Brendan Kennelly

From Wikipedia, the free encyclopedia

This article needs sections.
Please format the article according to the guidelines laid out at
Wikipedia:Manual of Style (headings).

Brendan Kennelly (born 1936) is a popular Irish poet and novelist. He is Professor of Modern Literature at Trinity College Dublin. He was born in Ballylongford, Co Kerry and was educated at the inter-denominational St. Ita's College, Tarbert, Co. Kerry, and at Trinity College. Kennelly graduated from Trinity and wrote his PhD thesis there. He also studied at Leeds University. He took up a post as lecturer in English Literature at Trinity in 1963 and became the first professor of Modern Literature in 1973. He has also taught at the University of Antwerp and in the United States. He won the AE Memorial Prize for Poetry and the Critics Special Harvey's Award.

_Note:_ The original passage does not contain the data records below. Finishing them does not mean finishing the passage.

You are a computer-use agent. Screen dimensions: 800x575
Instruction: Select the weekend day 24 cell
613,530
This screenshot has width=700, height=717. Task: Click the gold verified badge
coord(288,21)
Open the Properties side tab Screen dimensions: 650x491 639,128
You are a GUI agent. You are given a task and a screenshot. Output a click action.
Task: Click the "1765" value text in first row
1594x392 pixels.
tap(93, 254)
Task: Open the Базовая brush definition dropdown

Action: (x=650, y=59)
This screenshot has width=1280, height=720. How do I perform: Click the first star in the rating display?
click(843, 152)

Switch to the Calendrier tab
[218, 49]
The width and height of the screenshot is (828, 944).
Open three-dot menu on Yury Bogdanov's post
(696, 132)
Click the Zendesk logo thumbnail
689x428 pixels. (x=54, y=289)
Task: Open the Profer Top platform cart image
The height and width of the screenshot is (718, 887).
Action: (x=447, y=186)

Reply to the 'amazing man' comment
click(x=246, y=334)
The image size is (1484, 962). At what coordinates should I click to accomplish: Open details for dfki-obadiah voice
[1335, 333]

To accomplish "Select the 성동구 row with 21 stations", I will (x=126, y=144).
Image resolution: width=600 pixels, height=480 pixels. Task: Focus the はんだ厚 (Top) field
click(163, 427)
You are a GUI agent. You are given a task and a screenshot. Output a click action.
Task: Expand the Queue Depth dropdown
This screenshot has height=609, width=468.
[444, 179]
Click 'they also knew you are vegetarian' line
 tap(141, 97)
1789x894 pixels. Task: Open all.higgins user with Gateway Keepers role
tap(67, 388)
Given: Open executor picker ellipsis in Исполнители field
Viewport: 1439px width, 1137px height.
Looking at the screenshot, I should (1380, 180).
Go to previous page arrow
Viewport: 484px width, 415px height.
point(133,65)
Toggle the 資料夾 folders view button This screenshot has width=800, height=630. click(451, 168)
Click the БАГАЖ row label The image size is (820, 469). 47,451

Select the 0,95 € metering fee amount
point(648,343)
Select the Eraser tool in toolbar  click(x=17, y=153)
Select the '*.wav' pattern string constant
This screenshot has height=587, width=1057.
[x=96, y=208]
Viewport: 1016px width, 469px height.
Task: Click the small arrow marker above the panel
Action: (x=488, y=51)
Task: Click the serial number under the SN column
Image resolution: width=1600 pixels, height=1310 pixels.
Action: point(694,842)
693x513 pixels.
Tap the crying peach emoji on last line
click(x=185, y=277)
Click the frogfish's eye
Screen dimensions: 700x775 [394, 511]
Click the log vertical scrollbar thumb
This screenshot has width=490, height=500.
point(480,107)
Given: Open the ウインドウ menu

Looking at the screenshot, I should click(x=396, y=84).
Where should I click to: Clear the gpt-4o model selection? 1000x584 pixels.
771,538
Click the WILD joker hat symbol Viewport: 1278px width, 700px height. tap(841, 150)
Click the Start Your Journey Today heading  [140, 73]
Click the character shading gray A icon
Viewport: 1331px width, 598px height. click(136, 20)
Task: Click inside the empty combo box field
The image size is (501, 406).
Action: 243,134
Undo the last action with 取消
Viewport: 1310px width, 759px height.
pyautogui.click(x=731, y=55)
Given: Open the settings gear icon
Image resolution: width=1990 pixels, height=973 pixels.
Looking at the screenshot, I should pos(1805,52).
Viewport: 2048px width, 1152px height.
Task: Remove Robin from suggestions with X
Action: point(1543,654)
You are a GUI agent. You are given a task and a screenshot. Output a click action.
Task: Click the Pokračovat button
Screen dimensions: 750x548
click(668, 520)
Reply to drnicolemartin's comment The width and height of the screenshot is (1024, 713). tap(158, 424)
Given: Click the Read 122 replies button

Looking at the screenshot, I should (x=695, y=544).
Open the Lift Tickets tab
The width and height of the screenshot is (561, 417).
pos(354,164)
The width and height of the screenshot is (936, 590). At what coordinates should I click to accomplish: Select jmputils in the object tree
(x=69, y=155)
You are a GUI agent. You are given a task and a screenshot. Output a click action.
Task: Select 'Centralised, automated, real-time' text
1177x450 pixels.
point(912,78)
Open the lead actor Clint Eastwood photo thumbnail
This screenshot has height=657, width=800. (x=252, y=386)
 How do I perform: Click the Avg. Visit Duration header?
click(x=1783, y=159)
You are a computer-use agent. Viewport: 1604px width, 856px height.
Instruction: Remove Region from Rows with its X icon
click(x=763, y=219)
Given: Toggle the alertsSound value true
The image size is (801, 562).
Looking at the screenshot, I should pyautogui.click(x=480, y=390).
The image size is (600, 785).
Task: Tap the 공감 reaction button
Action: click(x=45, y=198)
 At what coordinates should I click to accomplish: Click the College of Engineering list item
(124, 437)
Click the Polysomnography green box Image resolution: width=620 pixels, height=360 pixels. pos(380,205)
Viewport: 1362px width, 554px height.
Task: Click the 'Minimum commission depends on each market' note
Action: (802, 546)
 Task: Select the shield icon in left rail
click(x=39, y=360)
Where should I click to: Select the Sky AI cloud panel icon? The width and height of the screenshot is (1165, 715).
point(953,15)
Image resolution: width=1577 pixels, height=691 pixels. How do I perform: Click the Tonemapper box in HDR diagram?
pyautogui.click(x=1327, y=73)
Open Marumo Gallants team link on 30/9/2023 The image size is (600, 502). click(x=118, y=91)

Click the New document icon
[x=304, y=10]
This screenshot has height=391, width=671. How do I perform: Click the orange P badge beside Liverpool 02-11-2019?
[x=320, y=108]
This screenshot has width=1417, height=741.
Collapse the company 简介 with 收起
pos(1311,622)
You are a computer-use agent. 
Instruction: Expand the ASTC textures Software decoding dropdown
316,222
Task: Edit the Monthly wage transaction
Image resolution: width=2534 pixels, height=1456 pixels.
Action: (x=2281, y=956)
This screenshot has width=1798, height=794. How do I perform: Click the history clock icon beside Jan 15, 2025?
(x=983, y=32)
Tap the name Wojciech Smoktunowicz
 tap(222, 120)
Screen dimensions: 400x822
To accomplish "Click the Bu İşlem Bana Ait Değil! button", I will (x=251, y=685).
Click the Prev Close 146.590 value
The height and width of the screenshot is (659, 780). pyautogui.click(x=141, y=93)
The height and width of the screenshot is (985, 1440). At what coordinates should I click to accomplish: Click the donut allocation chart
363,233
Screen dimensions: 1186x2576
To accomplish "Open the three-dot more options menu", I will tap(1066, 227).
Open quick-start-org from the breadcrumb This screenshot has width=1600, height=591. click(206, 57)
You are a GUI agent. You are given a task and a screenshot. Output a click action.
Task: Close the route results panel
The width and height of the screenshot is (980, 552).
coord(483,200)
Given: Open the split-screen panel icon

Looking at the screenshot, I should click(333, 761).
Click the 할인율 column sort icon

Although he is better known as a poet than a literary critic, he was commissioned by Penguin to edit the influential “Penguin Book of Irish Verse.” His prose has also been edited by Ake Persson in “Journey into Joy: Selected Prose,” published in 1994.

Kennelly’s poetry can be scabrous, down-to-earth and colloquial. He avoids intellectual pretension and literary posturing, and his attitude to poetic language could be summed up in the title of one of his epic poems, “Poetry my Arse”. Another long (400 page) epic poem, “The Book of Judas”, published in 1991, topped the Irish bestseller list.

He is a prolific and fluent writer, with more than twenty books of poems to his credit, including My Dark Fathers (1964), Collection One: Getting Up Early (1966), Good Souls to Survive (1967), Dream of a Black Fox (1968), Love Cry (1972), The Voices (1973), Shelley in Dublin (1974), A Kind of Trust (1975), Islandman (1977), A Small Light (1979) and The House That Jack Didn’t Build (1982).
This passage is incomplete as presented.